I recently realized a very simple, almost obvious bias, that I had because I never thought more about it. Moreover, quite a lot of people have this bias too.
What is worse in time of pandemic - to increase the number of your contacts from 0 to 1 or from 99 to 100? Intuitively, since we perceive many quantities on a logarithmic scale, the first thing is much worse. I heard multiple times something like: "I am already doing this and this and that because I have to, so it does not make sense for me to decrease my shopping", or "My roommate (spouse, child...) does not care about this at all, so it does not make sense for me either".
However, this is simply not true. If I care solely about myself, increasing the number of contacts increases the probability to get sick linearly - no logarithmic scale. But if I also care about other people (my contacts, yes), then we have linear growth of probability to become a spreader, and linear growth of the group to whom I can spread, thus leading to quadratic growth of the total expected damage to society.
So, if I have quite a lot of contacts already, I should be much more cautious about adding more than if I have almost none. It sounds so trivial right now - yet so many times I have heard the opposite advice.

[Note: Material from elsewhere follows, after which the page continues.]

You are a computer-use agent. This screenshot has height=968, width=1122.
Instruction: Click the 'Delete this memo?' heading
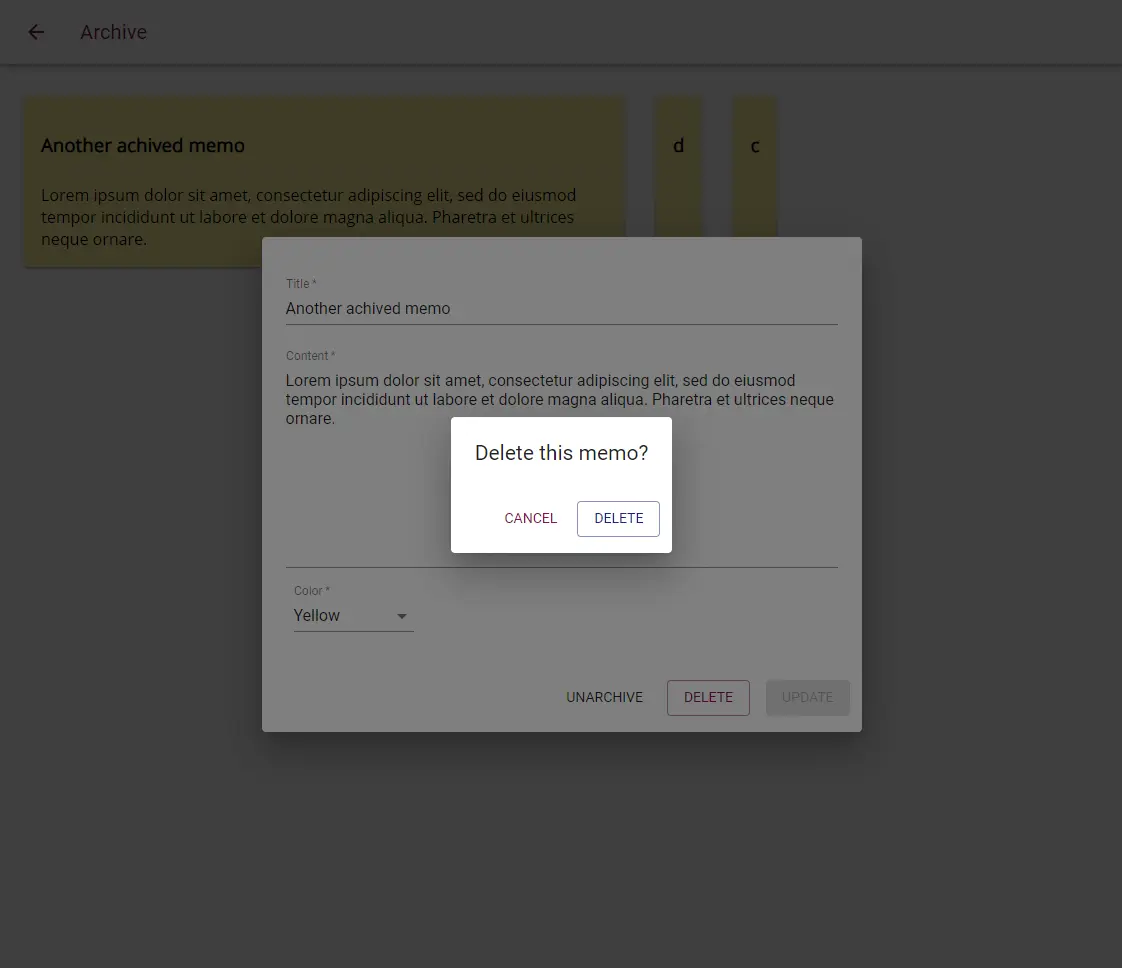click(561, 453)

Maybe I misunderstood something, but is really the odds of getting sick yourself growing linearly?
Let's say if you meet 1 person the odds of getting corona is 1%. That would mean that meeting 101 people would result in a 101% chance in getting corona. Sure, it is almost linear until you get to about 10 people (in my example), but the curve of risk to get corona should follow something like 1-(0.99)^n if we assume the risk of getting corona is equal from every person you have contact with.
Spreading it linearly with the number of people you meet however I can understand the reasoning behind.
Here's that's risk curve.
and the risk-to-others curve, against the 0.01x*0.30x quadratic for reference. the risk gets closer to linear the farther out you go.
(assuming 30% transmission risk if positive)
I have no idea how to model the effects beyond this point tbqh. There's complicated probability dependence among social contacts and I don't know how to avoid double-counting people who were already infected.